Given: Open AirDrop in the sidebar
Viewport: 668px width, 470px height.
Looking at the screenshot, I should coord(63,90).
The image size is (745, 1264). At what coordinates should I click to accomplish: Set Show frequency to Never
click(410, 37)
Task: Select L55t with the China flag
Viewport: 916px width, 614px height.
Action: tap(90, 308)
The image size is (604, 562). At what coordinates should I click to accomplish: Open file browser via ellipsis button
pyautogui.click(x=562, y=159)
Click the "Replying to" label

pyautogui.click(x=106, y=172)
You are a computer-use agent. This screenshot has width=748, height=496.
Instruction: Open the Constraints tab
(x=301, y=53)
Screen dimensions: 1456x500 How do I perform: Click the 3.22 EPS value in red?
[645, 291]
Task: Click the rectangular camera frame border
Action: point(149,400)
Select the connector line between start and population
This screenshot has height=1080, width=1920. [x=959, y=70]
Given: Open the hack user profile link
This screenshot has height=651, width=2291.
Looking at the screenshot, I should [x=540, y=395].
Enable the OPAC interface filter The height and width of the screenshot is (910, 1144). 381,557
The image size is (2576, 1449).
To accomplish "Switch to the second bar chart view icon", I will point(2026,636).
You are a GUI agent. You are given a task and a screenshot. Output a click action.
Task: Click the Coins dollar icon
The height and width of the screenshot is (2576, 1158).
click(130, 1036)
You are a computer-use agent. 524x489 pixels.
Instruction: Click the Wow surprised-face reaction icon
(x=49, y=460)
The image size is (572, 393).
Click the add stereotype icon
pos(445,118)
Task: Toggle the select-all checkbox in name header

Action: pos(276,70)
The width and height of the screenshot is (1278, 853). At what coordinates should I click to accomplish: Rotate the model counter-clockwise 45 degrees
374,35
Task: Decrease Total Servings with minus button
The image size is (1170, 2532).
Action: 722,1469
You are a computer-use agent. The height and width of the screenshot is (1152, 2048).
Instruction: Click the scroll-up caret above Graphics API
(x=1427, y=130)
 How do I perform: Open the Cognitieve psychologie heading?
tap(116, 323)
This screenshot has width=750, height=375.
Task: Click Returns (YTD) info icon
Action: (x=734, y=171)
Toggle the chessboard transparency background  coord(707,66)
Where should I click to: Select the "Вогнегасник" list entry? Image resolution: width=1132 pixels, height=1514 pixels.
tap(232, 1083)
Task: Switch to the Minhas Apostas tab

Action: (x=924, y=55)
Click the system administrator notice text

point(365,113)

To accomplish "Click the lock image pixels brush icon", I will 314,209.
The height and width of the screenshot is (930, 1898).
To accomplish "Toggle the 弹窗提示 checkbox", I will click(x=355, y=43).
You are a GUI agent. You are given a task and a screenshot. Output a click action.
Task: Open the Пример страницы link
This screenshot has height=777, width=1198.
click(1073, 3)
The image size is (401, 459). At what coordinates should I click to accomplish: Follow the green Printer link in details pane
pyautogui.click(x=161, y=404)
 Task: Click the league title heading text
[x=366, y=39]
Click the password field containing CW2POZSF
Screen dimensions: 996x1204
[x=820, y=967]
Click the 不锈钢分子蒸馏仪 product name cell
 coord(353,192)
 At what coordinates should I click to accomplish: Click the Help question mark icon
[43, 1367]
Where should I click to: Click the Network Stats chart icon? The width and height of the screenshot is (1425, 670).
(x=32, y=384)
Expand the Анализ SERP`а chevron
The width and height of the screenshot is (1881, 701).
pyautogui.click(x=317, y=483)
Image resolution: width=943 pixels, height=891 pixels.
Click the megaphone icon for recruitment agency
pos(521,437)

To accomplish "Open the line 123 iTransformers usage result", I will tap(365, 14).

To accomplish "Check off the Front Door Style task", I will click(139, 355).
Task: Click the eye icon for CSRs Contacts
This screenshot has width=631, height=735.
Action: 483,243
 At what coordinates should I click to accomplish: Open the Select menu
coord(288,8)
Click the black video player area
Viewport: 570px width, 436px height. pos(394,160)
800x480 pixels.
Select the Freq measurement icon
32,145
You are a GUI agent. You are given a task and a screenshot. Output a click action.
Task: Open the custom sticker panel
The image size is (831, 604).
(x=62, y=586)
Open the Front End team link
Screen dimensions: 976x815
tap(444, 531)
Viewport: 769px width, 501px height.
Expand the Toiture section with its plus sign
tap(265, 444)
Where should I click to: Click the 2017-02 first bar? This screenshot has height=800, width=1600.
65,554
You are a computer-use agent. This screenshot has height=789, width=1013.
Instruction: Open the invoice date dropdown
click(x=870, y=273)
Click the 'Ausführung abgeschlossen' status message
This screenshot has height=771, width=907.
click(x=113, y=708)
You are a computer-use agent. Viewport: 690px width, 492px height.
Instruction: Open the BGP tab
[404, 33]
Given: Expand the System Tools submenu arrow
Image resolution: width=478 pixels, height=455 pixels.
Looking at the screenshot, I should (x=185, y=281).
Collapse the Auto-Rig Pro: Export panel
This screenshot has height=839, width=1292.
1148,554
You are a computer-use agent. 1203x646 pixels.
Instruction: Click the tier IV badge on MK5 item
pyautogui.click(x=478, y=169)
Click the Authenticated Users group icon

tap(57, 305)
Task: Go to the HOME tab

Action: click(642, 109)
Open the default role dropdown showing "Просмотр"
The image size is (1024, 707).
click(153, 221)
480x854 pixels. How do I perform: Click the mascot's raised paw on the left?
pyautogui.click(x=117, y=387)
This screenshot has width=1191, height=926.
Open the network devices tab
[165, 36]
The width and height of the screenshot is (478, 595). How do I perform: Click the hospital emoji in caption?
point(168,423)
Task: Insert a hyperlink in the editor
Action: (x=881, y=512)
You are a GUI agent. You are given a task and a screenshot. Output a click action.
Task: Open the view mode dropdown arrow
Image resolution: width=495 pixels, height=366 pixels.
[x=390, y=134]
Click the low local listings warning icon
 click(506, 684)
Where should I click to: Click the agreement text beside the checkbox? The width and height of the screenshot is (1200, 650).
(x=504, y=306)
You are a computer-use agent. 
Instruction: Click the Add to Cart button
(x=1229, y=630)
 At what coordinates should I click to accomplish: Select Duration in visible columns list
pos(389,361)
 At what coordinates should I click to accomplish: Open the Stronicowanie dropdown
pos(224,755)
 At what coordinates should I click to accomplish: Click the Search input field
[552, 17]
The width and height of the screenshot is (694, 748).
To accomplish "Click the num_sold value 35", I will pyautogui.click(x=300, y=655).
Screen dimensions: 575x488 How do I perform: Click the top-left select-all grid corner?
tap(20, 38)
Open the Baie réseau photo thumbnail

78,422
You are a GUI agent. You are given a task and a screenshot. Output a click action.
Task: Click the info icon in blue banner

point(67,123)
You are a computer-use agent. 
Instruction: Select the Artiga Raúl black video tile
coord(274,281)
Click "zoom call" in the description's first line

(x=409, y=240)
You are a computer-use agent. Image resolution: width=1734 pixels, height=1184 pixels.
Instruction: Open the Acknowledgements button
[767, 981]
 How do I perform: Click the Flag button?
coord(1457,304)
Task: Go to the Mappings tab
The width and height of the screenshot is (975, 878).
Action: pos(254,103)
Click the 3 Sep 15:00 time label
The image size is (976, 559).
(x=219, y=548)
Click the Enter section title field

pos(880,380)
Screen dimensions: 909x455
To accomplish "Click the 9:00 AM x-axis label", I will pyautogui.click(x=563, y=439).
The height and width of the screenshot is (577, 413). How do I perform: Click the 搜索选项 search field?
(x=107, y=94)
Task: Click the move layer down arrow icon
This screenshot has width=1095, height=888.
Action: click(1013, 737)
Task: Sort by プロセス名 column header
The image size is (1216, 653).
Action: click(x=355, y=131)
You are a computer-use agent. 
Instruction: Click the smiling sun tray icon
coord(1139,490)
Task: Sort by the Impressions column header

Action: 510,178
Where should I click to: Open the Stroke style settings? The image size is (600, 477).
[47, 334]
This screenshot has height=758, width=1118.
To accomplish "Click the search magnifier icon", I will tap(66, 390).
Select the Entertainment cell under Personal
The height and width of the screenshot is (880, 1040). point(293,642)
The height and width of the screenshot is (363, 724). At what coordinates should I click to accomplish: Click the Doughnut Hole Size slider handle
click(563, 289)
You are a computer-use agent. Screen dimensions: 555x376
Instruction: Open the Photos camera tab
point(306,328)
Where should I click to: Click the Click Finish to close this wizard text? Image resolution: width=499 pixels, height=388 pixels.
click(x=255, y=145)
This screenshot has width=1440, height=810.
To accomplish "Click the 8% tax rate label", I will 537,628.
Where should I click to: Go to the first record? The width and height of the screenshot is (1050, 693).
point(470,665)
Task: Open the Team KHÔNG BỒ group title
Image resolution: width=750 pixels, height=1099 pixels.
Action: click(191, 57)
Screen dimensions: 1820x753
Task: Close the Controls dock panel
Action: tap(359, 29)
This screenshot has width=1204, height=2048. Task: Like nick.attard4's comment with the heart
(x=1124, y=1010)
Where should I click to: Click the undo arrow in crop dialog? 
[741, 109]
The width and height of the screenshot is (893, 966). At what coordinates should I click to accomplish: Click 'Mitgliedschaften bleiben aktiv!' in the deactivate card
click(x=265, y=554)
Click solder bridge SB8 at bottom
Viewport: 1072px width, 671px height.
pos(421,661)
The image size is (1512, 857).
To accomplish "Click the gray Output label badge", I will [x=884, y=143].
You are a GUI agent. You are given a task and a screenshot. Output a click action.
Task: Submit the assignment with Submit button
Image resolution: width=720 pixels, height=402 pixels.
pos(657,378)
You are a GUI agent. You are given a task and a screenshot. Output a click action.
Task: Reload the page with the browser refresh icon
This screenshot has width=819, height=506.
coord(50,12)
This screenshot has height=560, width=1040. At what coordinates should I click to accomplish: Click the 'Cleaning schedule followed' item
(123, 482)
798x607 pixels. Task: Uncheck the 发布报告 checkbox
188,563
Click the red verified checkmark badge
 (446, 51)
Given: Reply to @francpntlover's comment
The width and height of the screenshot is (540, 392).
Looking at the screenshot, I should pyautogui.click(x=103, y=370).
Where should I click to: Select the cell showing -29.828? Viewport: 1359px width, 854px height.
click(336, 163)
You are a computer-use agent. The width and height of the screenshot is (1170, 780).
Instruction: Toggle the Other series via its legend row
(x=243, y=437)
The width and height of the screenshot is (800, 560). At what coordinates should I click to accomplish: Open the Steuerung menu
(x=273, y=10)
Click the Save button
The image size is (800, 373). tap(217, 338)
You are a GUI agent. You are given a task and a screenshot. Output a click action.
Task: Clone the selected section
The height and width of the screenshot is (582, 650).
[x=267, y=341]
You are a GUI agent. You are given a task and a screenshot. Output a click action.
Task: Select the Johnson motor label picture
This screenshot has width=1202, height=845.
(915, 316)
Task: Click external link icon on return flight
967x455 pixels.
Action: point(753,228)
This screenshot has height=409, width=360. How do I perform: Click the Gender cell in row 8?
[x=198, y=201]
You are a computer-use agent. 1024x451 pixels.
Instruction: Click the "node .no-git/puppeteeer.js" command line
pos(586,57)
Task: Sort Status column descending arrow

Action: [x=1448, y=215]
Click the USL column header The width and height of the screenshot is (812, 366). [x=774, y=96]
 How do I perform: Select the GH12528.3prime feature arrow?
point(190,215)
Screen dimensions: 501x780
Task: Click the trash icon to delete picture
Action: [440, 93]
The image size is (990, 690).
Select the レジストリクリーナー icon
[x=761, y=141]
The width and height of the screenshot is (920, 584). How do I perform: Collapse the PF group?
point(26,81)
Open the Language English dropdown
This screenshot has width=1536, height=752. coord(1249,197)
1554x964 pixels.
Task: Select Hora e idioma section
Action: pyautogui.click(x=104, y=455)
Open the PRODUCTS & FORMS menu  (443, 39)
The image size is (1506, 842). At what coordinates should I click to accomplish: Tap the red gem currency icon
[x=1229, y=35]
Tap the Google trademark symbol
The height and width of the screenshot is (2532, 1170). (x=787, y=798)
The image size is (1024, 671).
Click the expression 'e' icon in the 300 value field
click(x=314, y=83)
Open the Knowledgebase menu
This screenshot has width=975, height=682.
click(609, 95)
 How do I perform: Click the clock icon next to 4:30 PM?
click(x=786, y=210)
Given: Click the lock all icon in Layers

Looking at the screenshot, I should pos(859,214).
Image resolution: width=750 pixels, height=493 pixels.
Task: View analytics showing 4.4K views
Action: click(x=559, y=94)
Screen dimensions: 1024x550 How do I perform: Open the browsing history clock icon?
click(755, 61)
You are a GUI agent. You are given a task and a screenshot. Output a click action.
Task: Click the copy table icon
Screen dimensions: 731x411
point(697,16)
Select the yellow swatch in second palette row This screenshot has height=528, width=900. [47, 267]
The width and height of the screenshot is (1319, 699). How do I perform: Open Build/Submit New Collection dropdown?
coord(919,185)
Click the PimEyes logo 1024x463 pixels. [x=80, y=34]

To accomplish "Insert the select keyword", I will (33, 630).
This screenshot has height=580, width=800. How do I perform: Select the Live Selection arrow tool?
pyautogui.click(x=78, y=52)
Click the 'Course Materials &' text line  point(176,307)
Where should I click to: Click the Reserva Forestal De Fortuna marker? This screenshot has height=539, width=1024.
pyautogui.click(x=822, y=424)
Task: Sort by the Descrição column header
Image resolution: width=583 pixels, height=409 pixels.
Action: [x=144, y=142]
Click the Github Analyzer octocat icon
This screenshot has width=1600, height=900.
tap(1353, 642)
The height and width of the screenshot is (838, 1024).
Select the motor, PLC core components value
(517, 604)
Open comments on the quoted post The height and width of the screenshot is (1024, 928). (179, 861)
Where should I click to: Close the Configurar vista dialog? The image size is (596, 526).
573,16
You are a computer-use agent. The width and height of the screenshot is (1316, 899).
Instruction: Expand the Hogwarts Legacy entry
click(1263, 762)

+ + +

_PROBLEM_
Within the listing above, locate the line containing "Click the black video player area" and the line containing "Open the Front End team link". Reproduce those two lines and all lines between them exactly, with nothing added.

_SOLUTION FOR THIS PROBLEM_
Click the black video player area
Viewport: 570px width, 436px height. pos(394,160)
800x480 pixels.
Select the Freq measurement icon
32,145
You are a GUI agent. You are given a task and a screenshot. Output a click action.
Task: Open the custom sticker panel
The image size is (831, 604).
(x=62, y=586)
Open the Front End team link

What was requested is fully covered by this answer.